The ship was berthed at Devonport Naval Base until the problems could be addressed; this was slow in coming, and by June 1997, Charles Upham was being referred to as "the Calliope South Windbreak". Delays included a reassessment of Defence finances and operational requirements prioritising spending on the Army, and government calls for an independent report into the ship's acquisition and suitability for conversion. The report found that the vessel had been acquired reasonably and was suitable for modification, although the new Alliance Party criticised this review as a whitewash. In October 1997, Cabinet agreed that conversion of the vessel would be considered in 2000, near the end of the three-year planning cycle. A month later, the Alliance Party published The Scandal of The Chales Upham the first of two booklets criticising the ship and her acquisition. By April 1998, pressures on the defence budget caused priority for funding the conversion to be reduced, and the RNZN made Charles Upham available for civilian charter until such funding became available again. In early 1998, the ballast tanks were refitted, and an STP was installed.

On 12 May 1998, Charles Upham sailed on a bareboat charter to Spanish company Contenemar SA, where she was used to transport oranges and lemons around the Mediterranean. The Alliance Party released their second booklet, The Biggest Lemon Ever to Leave Auckland, in July 1998, which claimed the sealift ship was "doing a passable imitation between a lemon and a white elephant". To counter the claims being made by the Alliance Party and sections of the media, the Audit Office compiled an internal report in September commenting on the allegations, along with other advice received by the government relating to the ship. To serve the public interest, Defence Minister Max Bradford authorised full disclosure of all information the Ministry of Defence and the RNZN could make public, resulting in the November 1998 publication of the document Official Information Pertaining to the Military Sealift Project HMNZS Charles Upham. In July 1999, the Cabinet gave approval in principle for the conversion to occur.

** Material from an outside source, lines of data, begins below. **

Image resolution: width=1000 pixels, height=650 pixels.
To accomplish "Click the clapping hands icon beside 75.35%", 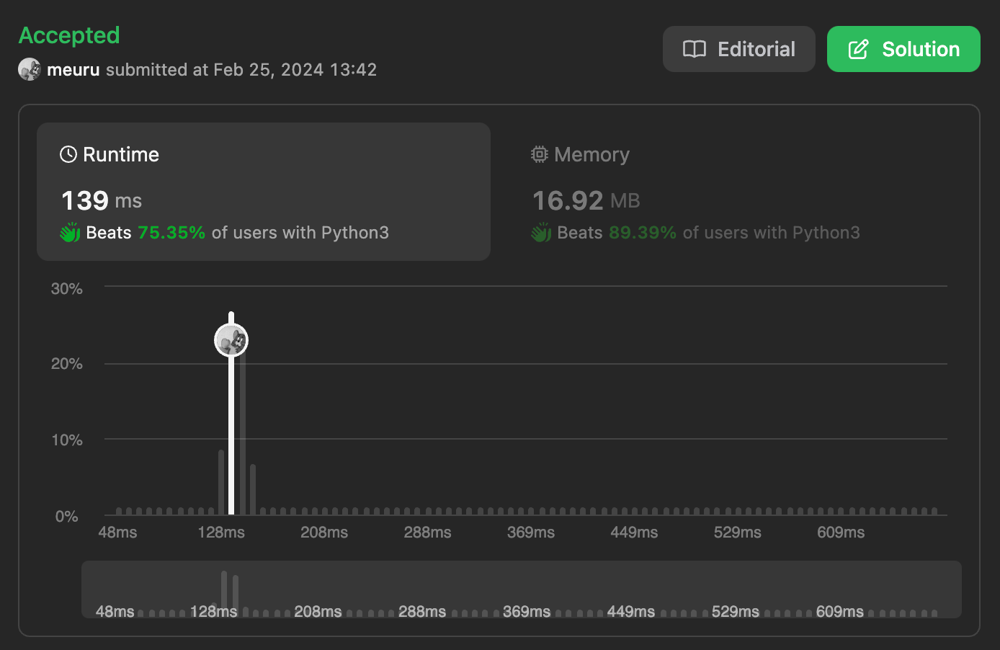I will tap(70, 233).
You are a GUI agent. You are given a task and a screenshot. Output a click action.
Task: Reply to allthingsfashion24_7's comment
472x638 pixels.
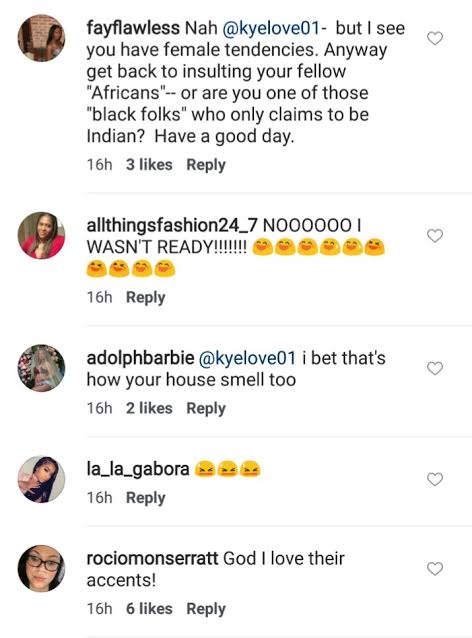pos(146,298)
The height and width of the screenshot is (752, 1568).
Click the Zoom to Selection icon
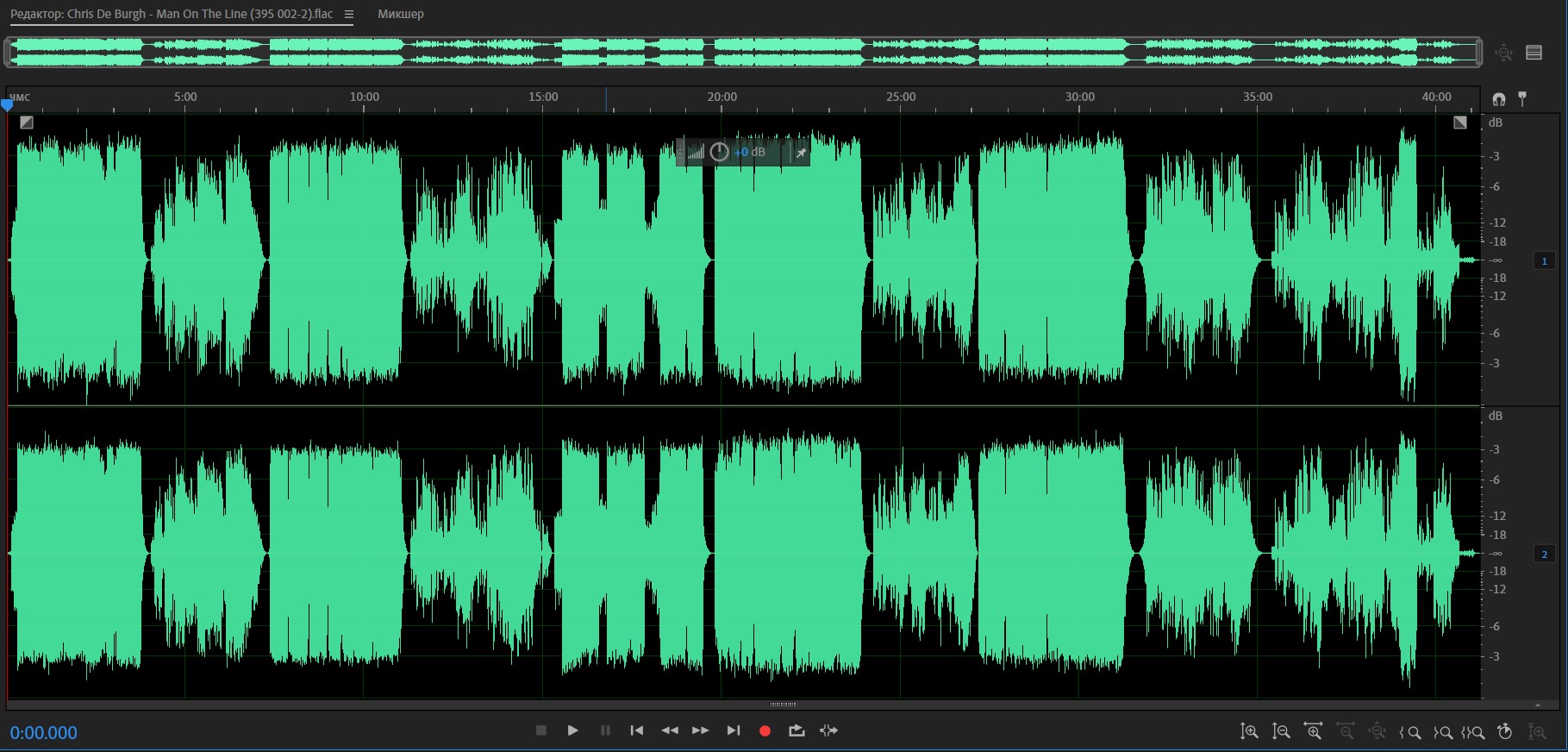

An election in November 1999 saw the transition from the Fourth National Government to the Fifth Labour Government, and a new review into Charles Upham was ordered. The Sealift Review was completed in November 2000, and found that although the ship had limitations, retaining and modifying the vessel was the most cost-effective option for maintaining a strategic sealift capability. Despite this, the Cabinet agreed in April 2001 to a proposal that called for the sale of Charles Upham once her Spanish charter ended, and address the reacquisition of sealift capability at the same time as the replacement for the frigate . On 9 May, plans to sell the ship were announced. Charles Upham was decommissioned and sold outright to Contenemar in July for NZ$8.6 million. The RNZN then sought to acquire sealift capability through Project Protector, resulting in the acquisition of the multi-role vessel in 2007.

===Post-military career===
In Contenemar service, the ship initially operated under the name Don Carlos (a name that began use during the company's charter of the naval vessel), then was renamed Don Carlos II in 2007. In 2008, the vessel was converted for use as a vehicle carrier. She was sold in 2009 to Indonesian company PT Pelayaran Putra Sejati, and renamed Nusantara Sejati.

She was active in 2021, with no information since in the database of VesselFinder website.

As of June 2024 she was actively sailing.